Assoc. Public Health Prof. Aakrosh Ratan and Public Health Prof. Stephen Rich helped developed a new genome sequencing tool in collaboration with other researchers. The new tool called Giraffe is the first step toward making the original reference genome from the Human Genome Project much more robust.
A genome is the complete code of our DNA that specifies all of our traits as humans and as individuals. It encodes for our visible traits, predisposes genetic diseases and in some cases causes disease. While the code is written by just four chemical compounds, the genome is approximately 3 billion pairs long, stretched across 23 different chromosomes. With such a vast volume of data, scientists in the past struggled to map the complete sequence of the human genome.
Toward this end, Congress initiated the Human Genome Project in 1990. The project concluded over a decade later in April 2002 and cost $2.7 billion dollars. With its completion, scientists created the first reference genome that was freely accessible to all.
The accomplishment of this project was a massive scientific leap forward, but the original sequence had several limitations. The reference genome represented only one set for comparison. Thus, the set did not account for genetic diversity between individuals.
Moreover, any analysis using this genome would be biased against genomes that did not follow the exact pattern of the original genome. This can obscure what differences are important from what is normal variability in organization due to diverse backgrounds.
While genomes within a species such as humans have a conserved component, there is a highly variable portion of the genome as well. In order to capture this variability, researchers need to add more individuals to the reference genome.
In response to this issue, University researchers developed Giraffe, a type of tool known as a pangenome. The pangenome captures this variability and can serve as a point of comparison between unique genomes to reduce bias.
“The first step [in sequencing] is to figure out where the [DNA] fragment is coming from,” Ratan said. “And in order to do that, we use what's called an aligner. So we take the fragment and align it against that reference genome. So the reference genome was derived from only a few individuals. So you can imagine some of the biases that come into play as a consequence of that.”

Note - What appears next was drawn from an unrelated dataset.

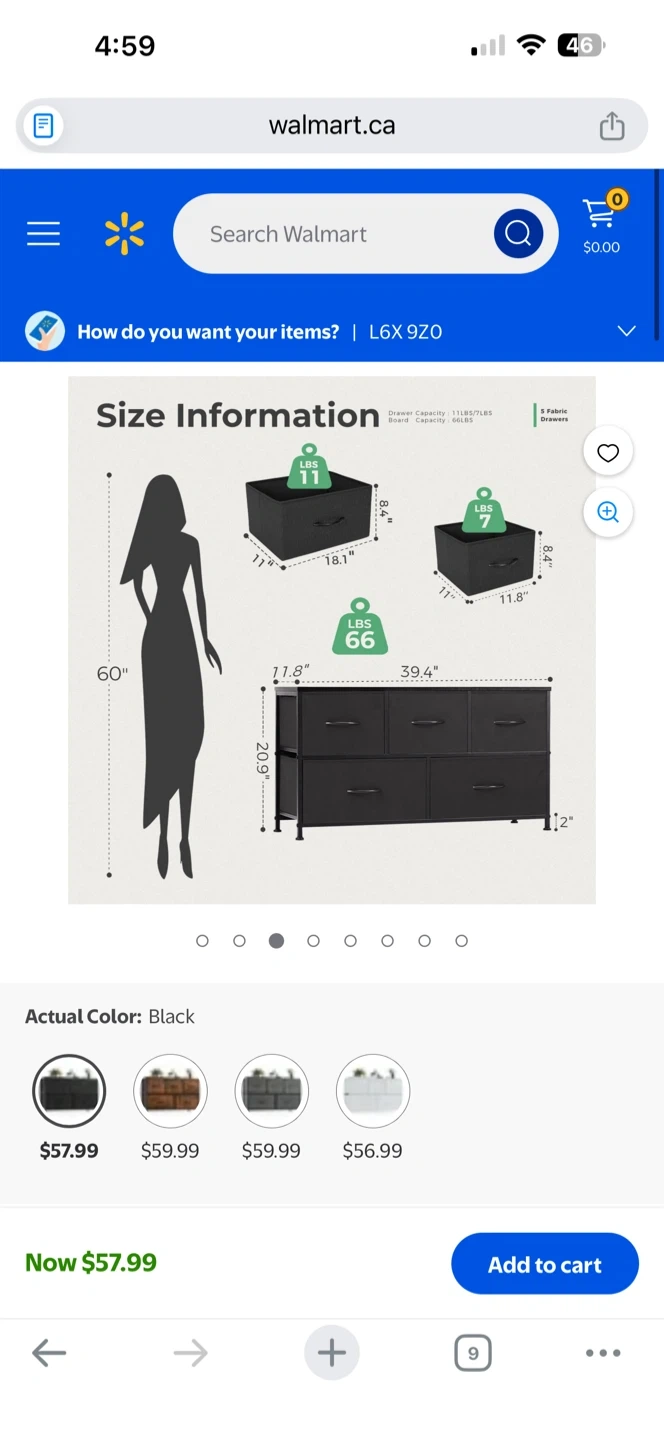Zoom the product image with magnifier icon
The width and height of the screenshot is (664, 1440).
[x=608, y=512]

Adding more data from more diverse individuals to the original genome also helps to reduce some of the bias found in the original European-Caucasian centered genome. The original genome was sourced out of convenience from people who lived near original research facilities. In fact, over 70 percent of the original genome is from a single individual.
Giraffe curtails these issues that are inherent to a one-dimensional reference genome. For example, if a section of the genome is flipped relative to the reference, you cannot say whether it is the reference or analyzed genome that is abnormal. With more individuals, we can identify not just single changes in code but much larger structural variations across genomes.
These structural changes in genome sequence can take many forms, commonly inversions and translocations. Inversions happen when parts of the genome are reversed. Translocation is where portions of the genome can copy from one section and be pasted into another. With only a singular genome as a reference, these differences are difficult to identify.
“We are correlating these differences to understand if some of them might be playing a role in a disease,” Ratan said. “And if those studies are biased, then you can understand how we would miss certain findings, or we would mischaracterize certain findings.”
A more global and deeper representation of genetic diversity helps to prevent such issues. One common concern when increasing the amount of data referenced is the increase in computing power and processing time that often goes along with it.
These researchers, led by Jouni Sirén from the University of California Santa Cruz, figured out how to avoid such an issue. They were able to keep the operating costs down to only $1.50 per person while keeping processing times the same.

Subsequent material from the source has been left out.